- **Passage shown**:
—————
Markdown is Ugly-Adjacent

Markdown is simple1. Markdown is loved because it is simple.

Simple is good. Simple is better liked than complex.

But simple <-> complex is not the only axis that matters here.

There’s another axis, which I’ll name malleable <-> rigid.

A piece of paper is simple, yet it can be folded in on itself to create incredibly complex origami figures or paper planes. A slab of concrete is also simple, but there’s not much you can do with it except to just place it somewhere and stare at it disapprovingly. You can change the piece of paper to suit your needs, you can’t change the slab of concrete (unless you’re very strong or use other tools).

Malleable languages allow for the expression of higher complexity at equal cost.

A Regular Example

Imagine a subset of regular expressions where you can only use the symbols A|{}(). This is a simple language. But when your boss asks you to express an unknown number of As and you start typing |A|AA|AAA|AAAA|AAAAA|... it becomes immediately clear how rigid the language is. It explodes with repetitive code, from this seemingly simple task. That is, the cost of typing increases with every new case, and there is never a way to simplify this process, to build shortcuts, to fold the paper back in on itself.

This is also an unnecessarily complex subset, since the parentheses are redundant and the curly braces are completely unusable (you have no digits or the comma). It is a (relatively) ugly language.

Imagine if you got to replace some of the symbols in the subset, making it a more well-designed subset, such as A|*. This subset is much smaller and simpler, yet it is also more powerful! You can now make your boss happy by simply typing A* and it will cover an infinite number of cases. Imagine that! Two characters to reach infinity.

The Four Quadrants

The intersection between simple and malleable is the quadrant of beauty. Things that are both simple and malleable are beautiful.

A beautiful language is reasonably simple at its core, but contains very versatile building blocks that can be used to express high complexity at very low cost. It might even have meta-rules for changing its own rules (macros) to adapt to novel complexities. It enjoys epithets such as clean, composable, extensible, versatile, etc.

Things which are both rigid and complex are ugly.

An ugly language is one where the language itself is already complex and you can do very little to lower that complexity or deal with novelty. For example it might have a lot of inconsistencies, edge cases that crop up in many situations, tons of keywords and different statements, without any form of abstractions to deal with all these cases.
—————
- **Dataset records**:
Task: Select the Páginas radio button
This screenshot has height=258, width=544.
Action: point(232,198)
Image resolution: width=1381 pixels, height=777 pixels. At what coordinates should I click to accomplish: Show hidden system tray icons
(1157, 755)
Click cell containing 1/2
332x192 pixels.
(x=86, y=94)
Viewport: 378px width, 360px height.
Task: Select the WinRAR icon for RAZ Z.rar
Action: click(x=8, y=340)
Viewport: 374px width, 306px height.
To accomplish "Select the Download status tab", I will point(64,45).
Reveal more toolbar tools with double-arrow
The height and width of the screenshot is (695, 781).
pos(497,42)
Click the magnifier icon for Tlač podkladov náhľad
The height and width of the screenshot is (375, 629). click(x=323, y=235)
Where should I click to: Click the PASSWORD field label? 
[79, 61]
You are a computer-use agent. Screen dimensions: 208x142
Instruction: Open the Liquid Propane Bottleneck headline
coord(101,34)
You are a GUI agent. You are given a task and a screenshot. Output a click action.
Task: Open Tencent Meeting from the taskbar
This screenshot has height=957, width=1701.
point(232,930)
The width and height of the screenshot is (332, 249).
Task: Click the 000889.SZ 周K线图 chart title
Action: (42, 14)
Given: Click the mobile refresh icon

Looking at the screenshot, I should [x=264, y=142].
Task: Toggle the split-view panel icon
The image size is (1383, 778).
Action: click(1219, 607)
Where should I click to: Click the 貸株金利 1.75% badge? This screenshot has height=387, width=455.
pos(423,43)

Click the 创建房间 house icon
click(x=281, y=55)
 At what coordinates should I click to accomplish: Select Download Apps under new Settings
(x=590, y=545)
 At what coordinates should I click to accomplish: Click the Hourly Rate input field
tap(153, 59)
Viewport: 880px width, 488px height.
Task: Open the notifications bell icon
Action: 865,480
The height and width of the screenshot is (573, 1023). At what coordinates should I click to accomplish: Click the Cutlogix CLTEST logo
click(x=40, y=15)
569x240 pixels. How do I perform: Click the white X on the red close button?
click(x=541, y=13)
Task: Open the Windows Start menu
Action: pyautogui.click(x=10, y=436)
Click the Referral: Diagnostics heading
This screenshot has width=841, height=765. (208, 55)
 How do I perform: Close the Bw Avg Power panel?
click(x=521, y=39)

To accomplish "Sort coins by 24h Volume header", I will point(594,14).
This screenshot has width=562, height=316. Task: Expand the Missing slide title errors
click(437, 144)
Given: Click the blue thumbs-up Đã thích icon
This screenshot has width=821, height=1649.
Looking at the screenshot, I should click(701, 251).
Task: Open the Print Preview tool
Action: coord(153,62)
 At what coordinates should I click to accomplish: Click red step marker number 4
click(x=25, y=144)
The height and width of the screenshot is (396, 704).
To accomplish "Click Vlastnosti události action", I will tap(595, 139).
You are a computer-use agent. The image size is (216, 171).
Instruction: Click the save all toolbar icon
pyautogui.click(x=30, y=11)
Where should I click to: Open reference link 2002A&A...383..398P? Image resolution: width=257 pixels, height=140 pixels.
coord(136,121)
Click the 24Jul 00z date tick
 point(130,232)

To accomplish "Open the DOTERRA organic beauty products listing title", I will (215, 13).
—————
- **Problems and tasks**:
1. In the essay on Markdown, what name is given to the quadrant where simple and malleable intersect?
2. Write out everything from "Imagine a subset" down to "(relatively) ugly language." in the essay on Markdown, swapping "repetitive code" for "duplicated code".
3. Translate this sentence from the essay on Markdown into Spanish: "Malleable languages allow for the expression of higher complexity at equal cost."

- **Completed exercise**:
1. The quadrant of beauty.

2.
Imagine a subset of regular expressions where you can only use the symbols A|{}(). This is a simple language. But when your boss asks you to express an unknown number of As and you start typing |A|AA|AAA|AAAA|AAAAA|... it becomes immediately clear how rigid the language is. It explodes with duplicated code, from this seemingly simple task. That is, the cost of typing increases with every new case, and there is never a way to simplify this process, to build shortcuts, to fold the paper back in on itself.

This is also an unnecessarily complex subset, since the parentheses are redundant and the curly braces are completely unusable (you have no digits or the comma). It is a (relatively) ugly language.

3. Los lenguajes maleables permiten expresar una mayor complejidad al mismo costo.